Word and element locating data
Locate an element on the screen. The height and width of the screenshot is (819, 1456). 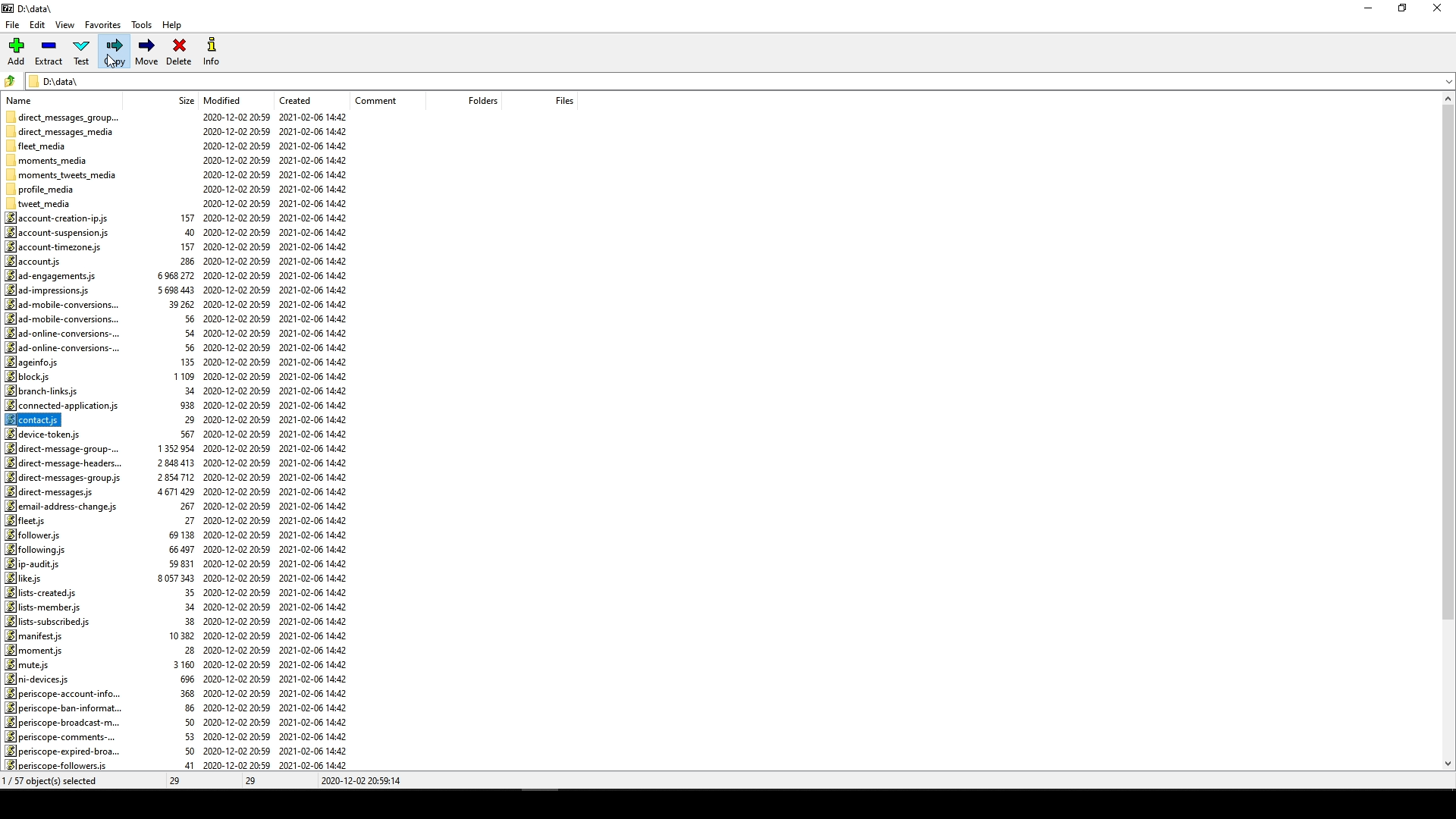
lists-member.js is located at coordinates (41, 607).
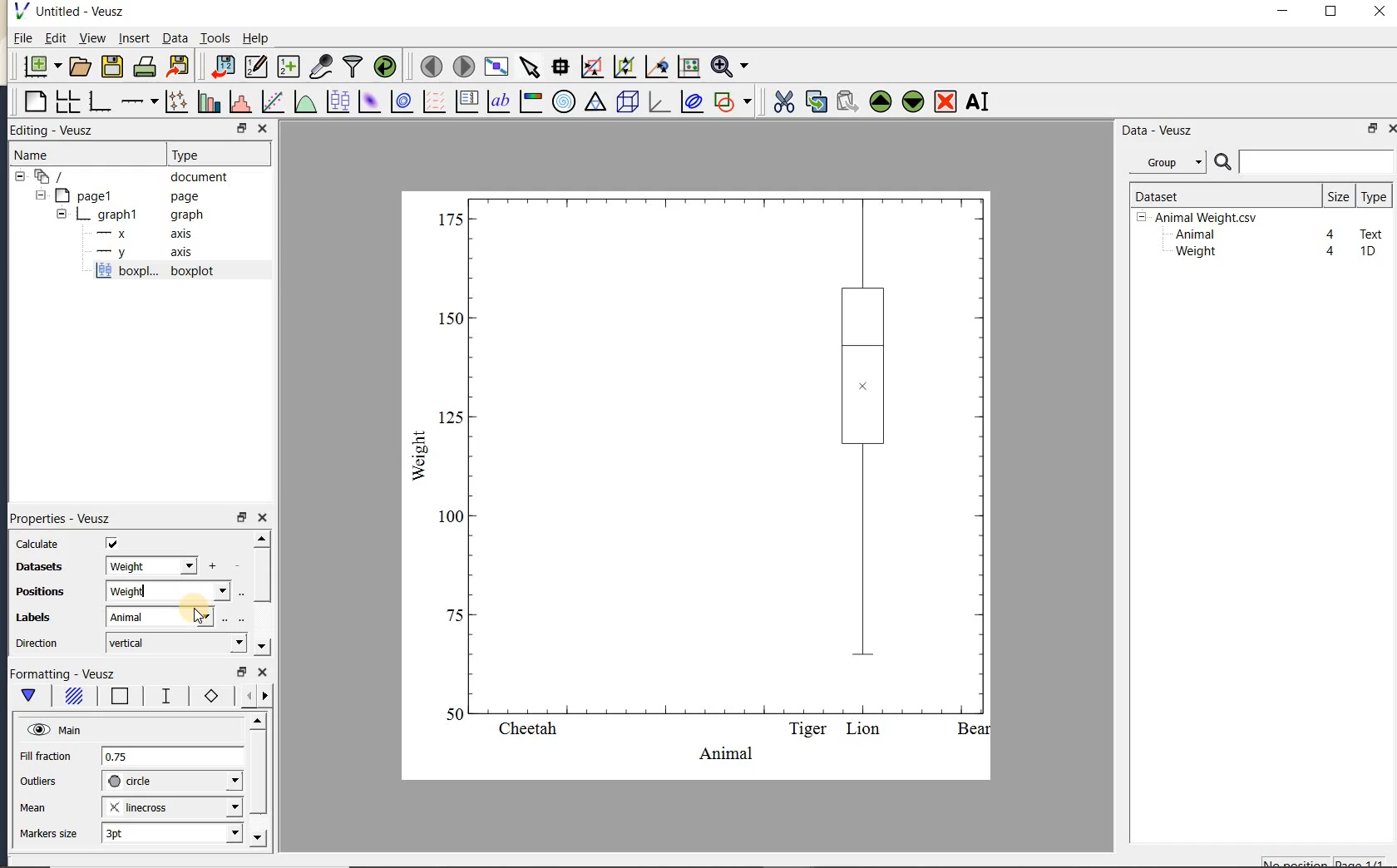  I want to click on restore, so click(1374, 128).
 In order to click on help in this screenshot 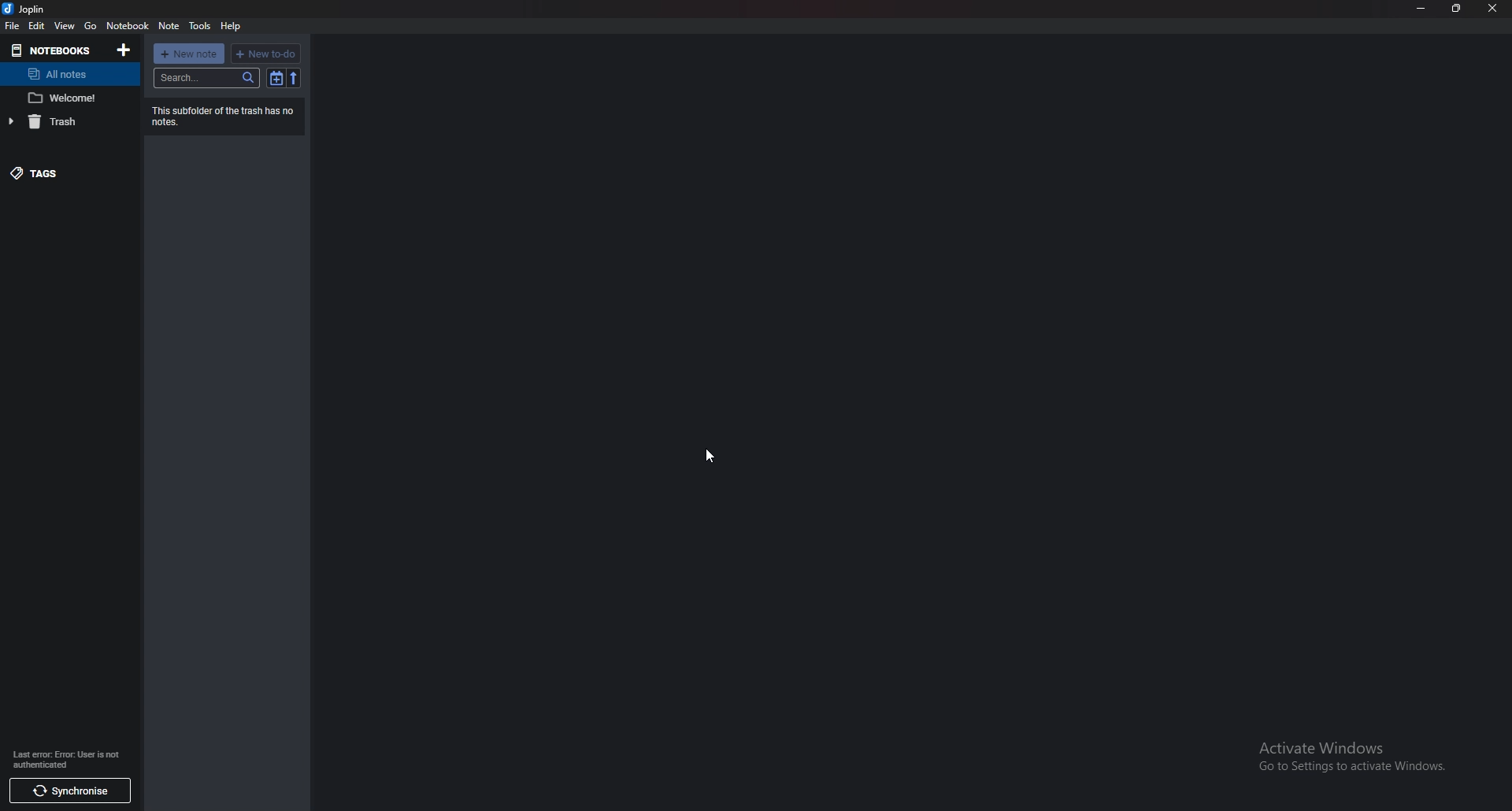, I will do `click(232, 27)`.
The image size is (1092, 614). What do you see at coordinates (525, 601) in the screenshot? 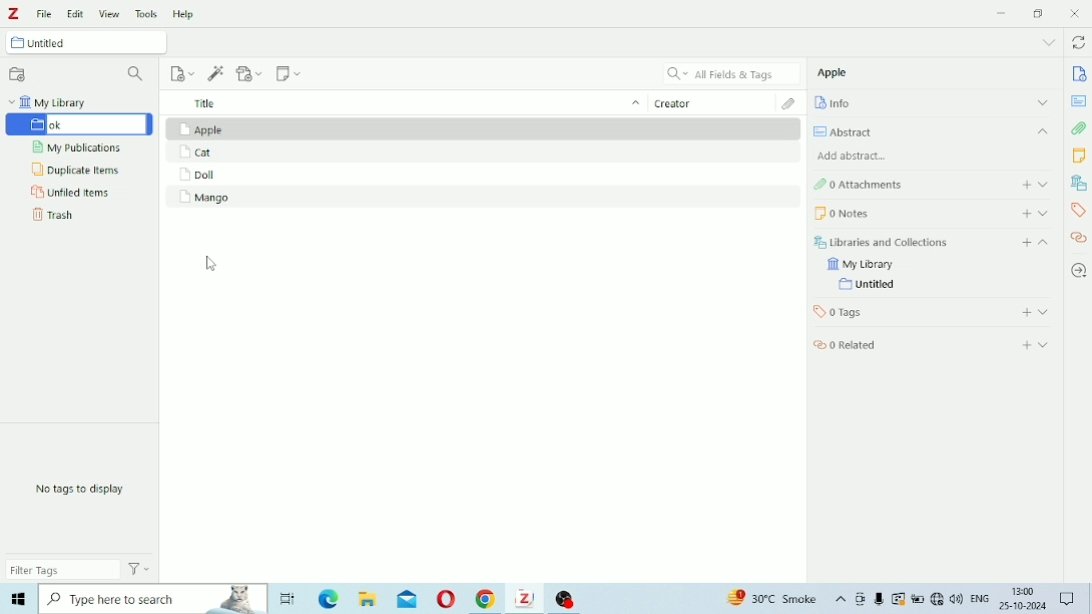
I see `` at bounding box center [525, 601].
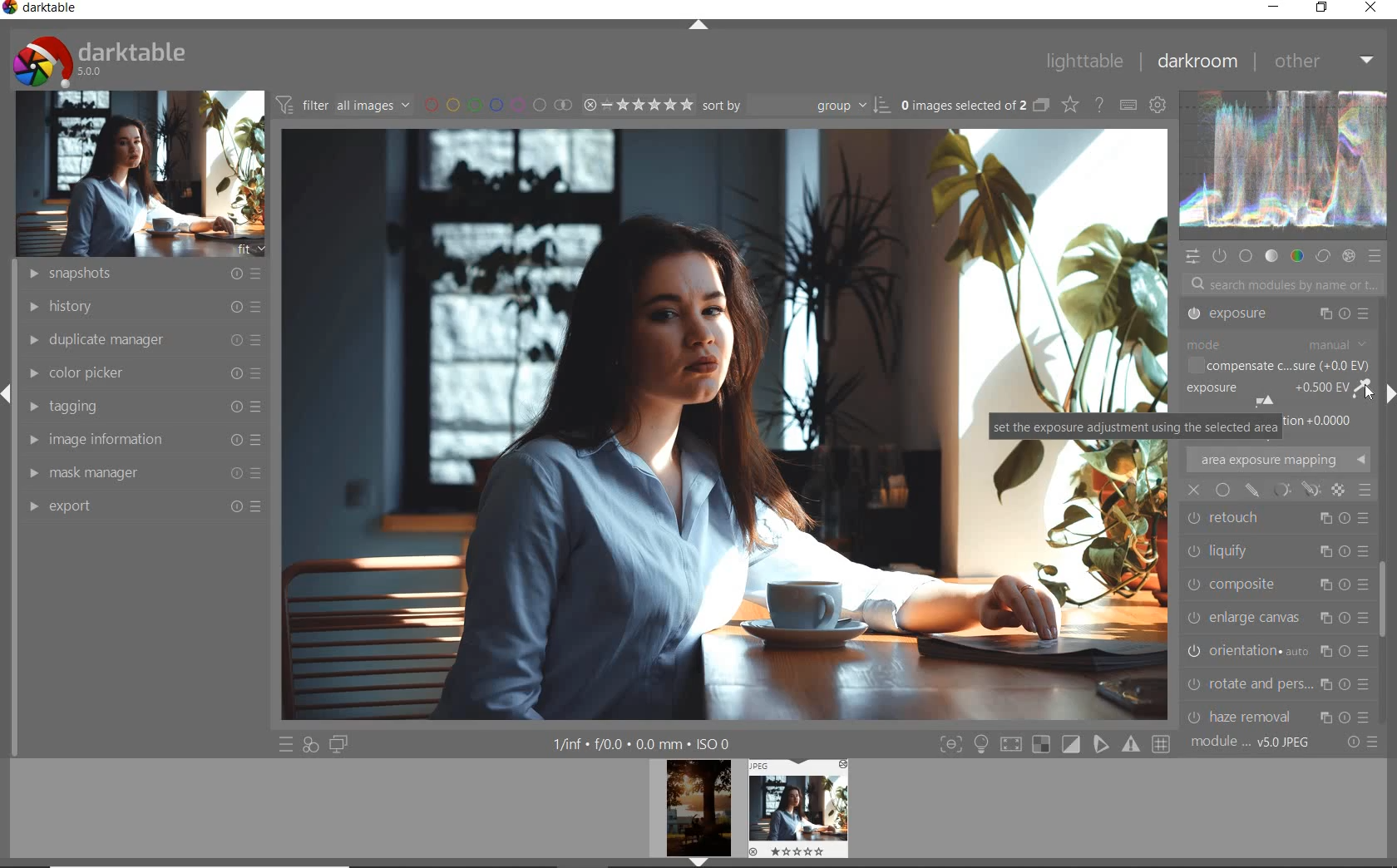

-- Problem description --
Transcribe the material word for word, starting with the line that contains "The image size" and continuing through the end of the material. Leave the pictures out of your answer.

-- Task solution --
The image size is (1092, 614). What do you see at coordinates (525, 601) in the screenshot? 
I see `` at bounding box center [525, 601].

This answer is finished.